I wish you luck with your very interesting project!
Regards, Harri


----------



## tylerwatts (Feb 9, 2012)

Why not look at recycled Leaf or Volt batteries? Or you could buy a whole Tesla S battery for similar money to your CALBs. Light and powerful. Best looking at oe batteries to future proof your later upgrades. Single 11" with powerful cooling, strong controller like Soliton and keep the original transmission with a sensible slew rate (how quickly power increases through the motor) and you'll do well to start.

I'd fit a simple manual valve body control and choose 2 gears t give acceleration and top speed and just shift by hand from one to the other for now. If I doesn't last that long it should have been a cheap starting point and tell you what gearing you want for a powerglide.


----------



## Eric318 (Aug 9, 2015)

Very interesting.

I also have a XJC with a shot motor + transmission. Tempted to go electric.
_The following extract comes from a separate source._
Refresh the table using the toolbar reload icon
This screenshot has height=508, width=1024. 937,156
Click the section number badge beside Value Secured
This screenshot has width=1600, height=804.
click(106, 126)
Have you guys made progress on your projects? Would love to hear!

Thanks.


----------



## itchyback (May 28, 2014)

I've started, got the expensive bits, now trying to jam some batteries and motor in then will fiddle with the auxiliaries later. nothing too much to show yet except an empty engine bay.


----------



## Eric318 (Aug 9, 2015)

Hnag in there, keep us updated!
Enjoy.


----------